House Speaker John Boehner (R-Ohio) condemned the rampage in a statement.
“An attack on one who serves is an attack on all who serve,” Boehner rightly said. “Acts and threats of violence against public officials have no place in our society.”
Other politicians weighed in with their condemnation.
Rep. Eric Cantor (R-Va.), the new House majority leader, took action. He said the Republican Party’s scheduled vote on Wednesday to repeal the health care law would be postponed.
Rep. Giffords did vote for the national health care reform bill, after which her Tucson office was vandalized.
Regrettably, Sarah Palin’s Facebook page placed gun sight crosshairs over Giffords’ congressional district and that of other Democrats during the last election.
At the time, Giffords noted that Palin had targeted her and said, “When people do that, they’ve got to realize there’s consequences to that.”
Asked on Saturday if his daughter had enemies, her father, Spencer Giffords, said, “Yeah…The whole Tea Party.”

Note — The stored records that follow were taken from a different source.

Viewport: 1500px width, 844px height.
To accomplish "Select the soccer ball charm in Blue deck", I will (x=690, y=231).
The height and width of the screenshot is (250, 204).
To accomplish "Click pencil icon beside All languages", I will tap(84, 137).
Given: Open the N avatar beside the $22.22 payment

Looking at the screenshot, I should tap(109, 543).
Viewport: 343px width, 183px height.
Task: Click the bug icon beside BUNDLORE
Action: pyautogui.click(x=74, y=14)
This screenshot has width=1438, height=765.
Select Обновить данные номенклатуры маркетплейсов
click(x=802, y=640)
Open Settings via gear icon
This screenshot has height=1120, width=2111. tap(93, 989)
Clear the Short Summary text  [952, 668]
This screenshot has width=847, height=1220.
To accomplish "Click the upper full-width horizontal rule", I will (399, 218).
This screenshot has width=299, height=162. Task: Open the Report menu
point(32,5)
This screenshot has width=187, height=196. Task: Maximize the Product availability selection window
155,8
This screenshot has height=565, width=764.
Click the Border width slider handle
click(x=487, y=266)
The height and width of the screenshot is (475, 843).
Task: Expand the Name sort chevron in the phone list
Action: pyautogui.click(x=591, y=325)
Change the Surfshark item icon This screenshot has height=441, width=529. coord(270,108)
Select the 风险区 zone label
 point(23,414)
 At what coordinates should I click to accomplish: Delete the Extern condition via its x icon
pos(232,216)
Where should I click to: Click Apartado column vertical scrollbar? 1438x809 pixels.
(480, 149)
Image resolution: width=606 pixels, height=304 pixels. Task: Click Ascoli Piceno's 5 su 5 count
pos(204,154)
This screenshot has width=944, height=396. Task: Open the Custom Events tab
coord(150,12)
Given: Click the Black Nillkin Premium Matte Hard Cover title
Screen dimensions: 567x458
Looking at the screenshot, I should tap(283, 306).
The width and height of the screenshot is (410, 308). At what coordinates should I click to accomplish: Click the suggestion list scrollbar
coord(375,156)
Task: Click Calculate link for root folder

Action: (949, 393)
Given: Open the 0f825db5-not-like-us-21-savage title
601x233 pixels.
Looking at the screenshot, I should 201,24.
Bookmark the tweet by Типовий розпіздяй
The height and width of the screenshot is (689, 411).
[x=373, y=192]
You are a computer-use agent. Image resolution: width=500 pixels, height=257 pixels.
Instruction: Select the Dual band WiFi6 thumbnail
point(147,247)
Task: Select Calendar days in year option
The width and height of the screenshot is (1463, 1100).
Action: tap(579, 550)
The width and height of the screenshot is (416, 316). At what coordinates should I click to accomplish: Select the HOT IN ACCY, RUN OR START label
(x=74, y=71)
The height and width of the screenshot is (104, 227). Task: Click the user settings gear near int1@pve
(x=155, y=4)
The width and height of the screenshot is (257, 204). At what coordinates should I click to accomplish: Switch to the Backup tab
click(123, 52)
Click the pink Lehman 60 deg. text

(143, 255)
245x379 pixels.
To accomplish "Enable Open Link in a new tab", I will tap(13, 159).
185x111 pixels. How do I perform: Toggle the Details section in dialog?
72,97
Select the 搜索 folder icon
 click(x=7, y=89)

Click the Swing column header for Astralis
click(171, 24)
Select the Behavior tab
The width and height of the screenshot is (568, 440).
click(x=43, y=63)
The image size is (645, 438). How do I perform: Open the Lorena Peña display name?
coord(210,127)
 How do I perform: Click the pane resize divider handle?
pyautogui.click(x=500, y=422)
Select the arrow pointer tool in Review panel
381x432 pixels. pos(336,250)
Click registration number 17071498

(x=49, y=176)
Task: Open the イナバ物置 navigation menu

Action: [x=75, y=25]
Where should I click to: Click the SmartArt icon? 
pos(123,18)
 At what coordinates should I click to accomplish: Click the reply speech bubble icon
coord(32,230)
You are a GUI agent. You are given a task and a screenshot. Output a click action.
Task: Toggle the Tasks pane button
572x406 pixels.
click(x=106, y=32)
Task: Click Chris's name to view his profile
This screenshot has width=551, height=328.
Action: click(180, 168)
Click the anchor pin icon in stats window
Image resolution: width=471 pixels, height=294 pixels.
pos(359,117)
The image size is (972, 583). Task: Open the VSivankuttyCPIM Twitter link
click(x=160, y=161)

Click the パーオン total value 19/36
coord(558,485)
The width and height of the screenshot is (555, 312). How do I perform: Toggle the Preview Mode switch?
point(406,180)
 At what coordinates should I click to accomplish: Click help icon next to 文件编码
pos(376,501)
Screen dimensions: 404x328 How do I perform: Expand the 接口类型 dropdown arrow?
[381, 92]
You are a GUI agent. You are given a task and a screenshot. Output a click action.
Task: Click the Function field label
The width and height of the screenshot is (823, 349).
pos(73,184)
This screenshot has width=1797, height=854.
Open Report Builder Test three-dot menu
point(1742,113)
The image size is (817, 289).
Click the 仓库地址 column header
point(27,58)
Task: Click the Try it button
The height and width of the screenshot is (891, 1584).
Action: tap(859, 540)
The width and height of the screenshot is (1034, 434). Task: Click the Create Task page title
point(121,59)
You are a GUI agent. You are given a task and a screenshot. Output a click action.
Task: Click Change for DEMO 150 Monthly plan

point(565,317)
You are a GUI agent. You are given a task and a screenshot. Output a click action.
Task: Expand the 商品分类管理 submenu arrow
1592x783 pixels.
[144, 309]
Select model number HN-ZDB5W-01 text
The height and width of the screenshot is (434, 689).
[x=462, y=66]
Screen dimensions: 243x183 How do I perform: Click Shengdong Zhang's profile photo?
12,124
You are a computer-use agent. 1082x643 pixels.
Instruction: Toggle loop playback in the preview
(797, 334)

Trent Humphries, a Tucson Tea Party organizer, said, “We do not condone violence.”
He said that Loughner was not on the Tucson Tea Party contact list.
To date no one has spoken with more clarity about the national ethos surrounding the violence than Pima County Sheriff Clarence Dupnik, who said, “It is a sad day for America.”
At a press conference on Jan. 8, the sheriff said, “It’s time as a country that we need to do a little soul searching” about the “vitriolic rhetoric that we hear day-in and day-out from people in the radio business and some people in the TV business.”
Tucson’s long-time law enforcement chief spoke to how “unbalanced people” react “to the vitriol that comes out of certain mouths about tearing down the government.”
He said: “The anger, the hatred, the bigotry that goes on in this country is getting to be outrageous and unfortunately Arizona has become sort of the capital. We have become the Mecca for prejudice and bigotry.”
Dupnik noted that the hateful rhetoric “may be free speech, but it’s not without consequences.”
Overheated rhetoric has indeed become too common place:
· Sharron Angle, Tea Party candidate in Nevada, referred to “domestic enemies” in Congress and suggested that the nation might need “Second Amendment remedies.”
· Alabama Republican congressional candidate Rick Barber ran an ad in which a George Washington figure listened to Obama’s agenda, then said, “Gather your armies.”
· A liberal blogger at Daily Kos wrote that Giffords was “now dead to me” when she voted against Rep. Nancy Pelosi’s re-election to Democratic House leadership.
EthicsDaily.com has noted repeatedly the increased political hate in the United States: the demonization of Muslims; the hate talk of Franklin Graham; the fanning of conspiratorial fears of the Birthers; the falsehood about terror babies; and the anger-generating accusations by Baptist preachers and Tea Party activists who claim the government is not listening when they don’t get their way.
EthicsDaily.com columnist Zach Dawes wrote about the responsibility of free speech, and Miguel De La Torre warned that extreme rhetoric might set the stage for violence. James Evans explored the motivations of the angry town-hall mobs. Larry Greenfield cautioned about letting rhetoric rule. Wendell Griffen wondered about the white supremacy of the Tea Party. Brian Kaylor did a news story about how Christian leaders repeated the lie of 2010 about “a government takeover of health care.”
Others have offered their cultural critique, moral advocacy and biblical application to society – all in an attempt to advance the common good in the public square.
What more can we do?
Let’s begin with a confession that “no man is an island.” We are interconnected, interdependent. Statements and actions of a few have consequences on the entire community.
Let’s encourage leaders who speak for less heated, self-righteous rhetoric and for more statements based on truth and care for neighbor.
And what if we decided to go cold turkey for one week on political talk radio and cable TV shows in which hosts – both right and left – throw verbal bombs?
Robert Parham is executive editor of EthicsDaily.com and executive director of its parent organization, the Baptist Center for Ethics.